Dans un deuxième temps, l’utilisation de vidéos postées et commentées sur un réseau social a transformé la distance synchrone en distance asynchrone. Cette autre modalité a offert à Sylvie une conception adaptée et individualisée de la temporalité de sa formation (Alhadeff-Jones, 2017), lui accordant ainsi plus de liberté. La liberté de prendre le temps de la réflexion, la liberté de parler sans contrôle, sans retour immédiat, sans l’écoute du groupe-classe, la liberté de se taire, la liberté de tester, d’essayer, de se tromper, la liberté du lieu, permettant de travailler « à couvert ». Des libertés qui s’observent également dans le cas de Ricardo. Mais si l’asynchronicité semble source d’effets très positifs dans les cas présentés, elle peut aussi engendrer le décrochage, voire la « disparition » totale de certains apprenants. Comment profiter de ce gain de liberté rendu possible par ce mode de formation sans en subir les conséquences? Et si les temporalités en formation voient poindre de nouveaux synchroniseurs (Pineau, 2000) offrant plus d’individualisation des rythmes d’apprentissage, comment concilier les rythmes de chacun avec certains besoins de synchronisation nécessaires dans tout établissement?

Nous avons vu dans les exemples un engagement amélioré des deux apprenants au moment de la formation à distance, qu’elle soit synchrone ou asynchrone. Dans les deux cas, le rapport de l’apprenant au groupe formé par ses pairs ne semble pas étranger à cette amélioration. Les deux formateurs parlent de gain de confiance en soi, d’engagement accru, de qualité de présence et d’implication.

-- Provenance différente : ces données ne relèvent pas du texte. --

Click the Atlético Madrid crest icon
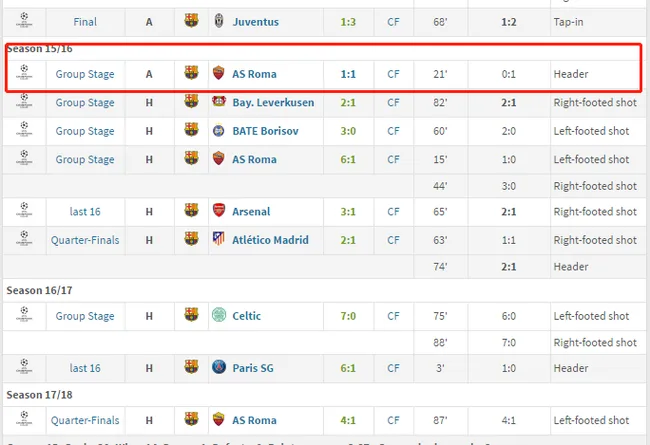Viewport: 650px width, 445px height. (219, 239)
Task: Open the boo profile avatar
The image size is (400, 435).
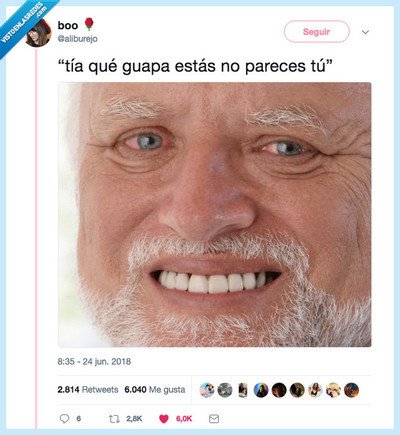Action: tap(38, 34)
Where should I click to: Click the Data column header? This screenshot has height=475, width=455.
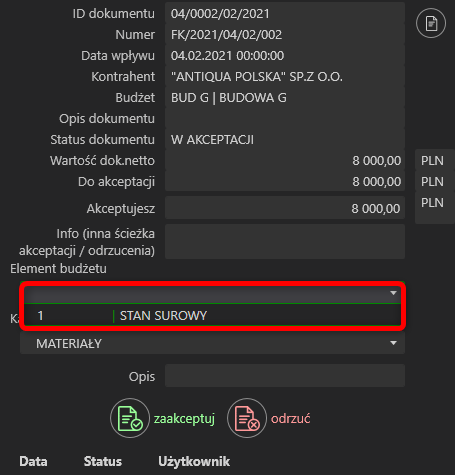tap(33, 461)
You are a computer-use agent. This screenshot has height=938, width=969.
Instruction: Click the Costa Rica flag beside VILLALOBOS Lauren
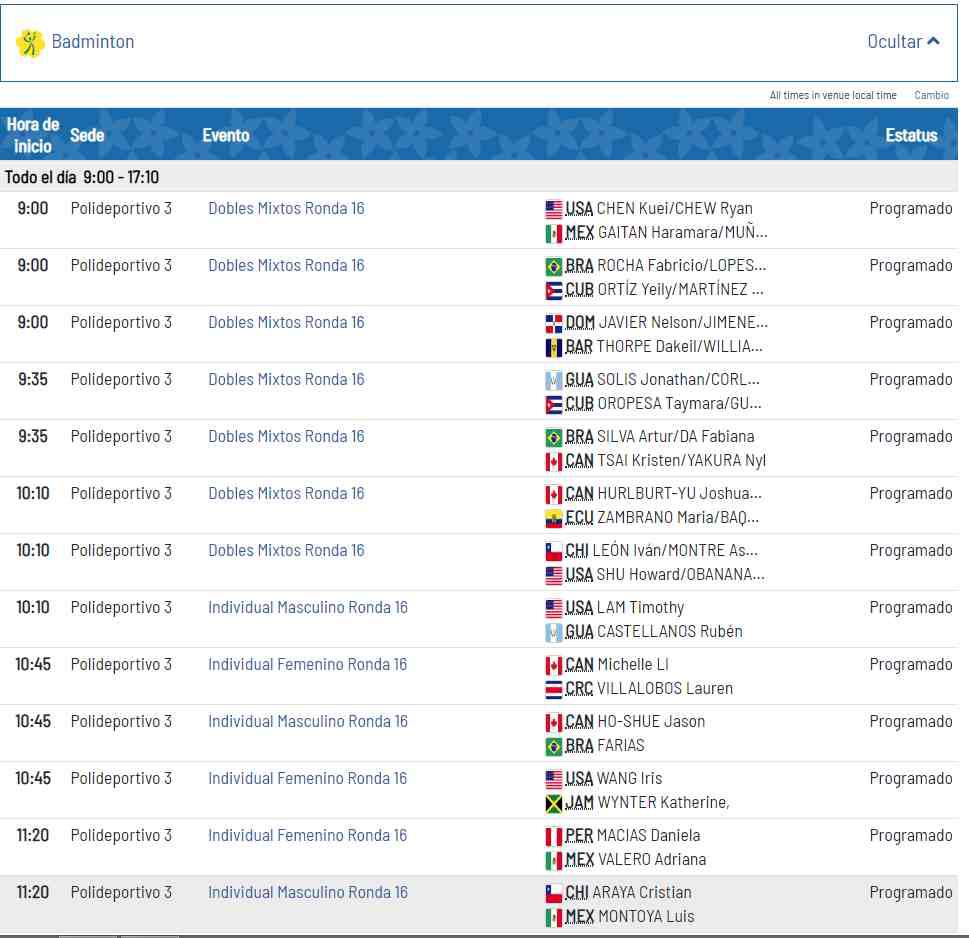click(554, 689)
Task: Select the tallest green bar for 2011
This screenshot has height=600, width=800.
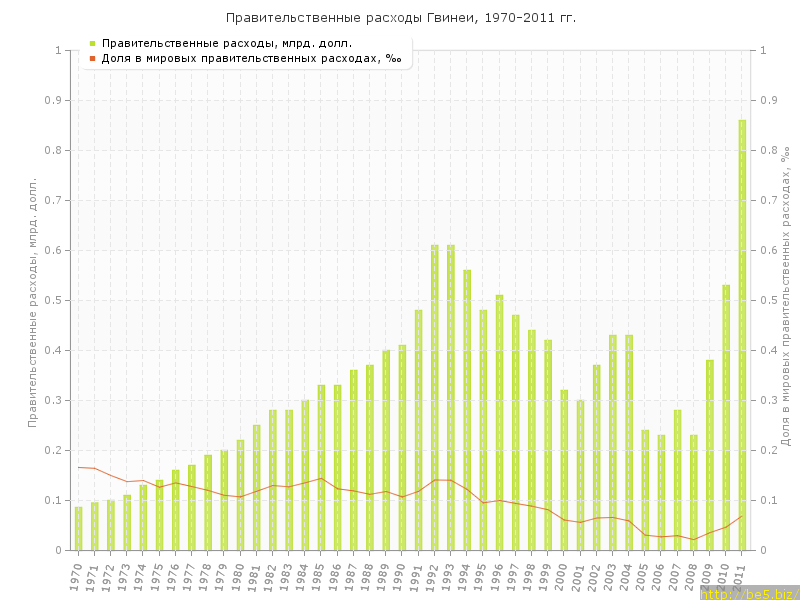Action: pyautogui.click(x=742, y=335)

Durant le confinement, la distance spatiotemporelle a laissé de la place aux apprenants, ce qui les a contraints à changer d’habitudes et à devenir acteurs de leur formation bien plus intensément qu’ils ne l’étaient dans la formation classique. Des acteurs qui, de plus, ont goûté à certaines formes de liberté dans l’apprentissage. Que se passera-t-il au moment du retour forcé en salle de cours? Comment pourrons-nous sauvegarder cette liberté?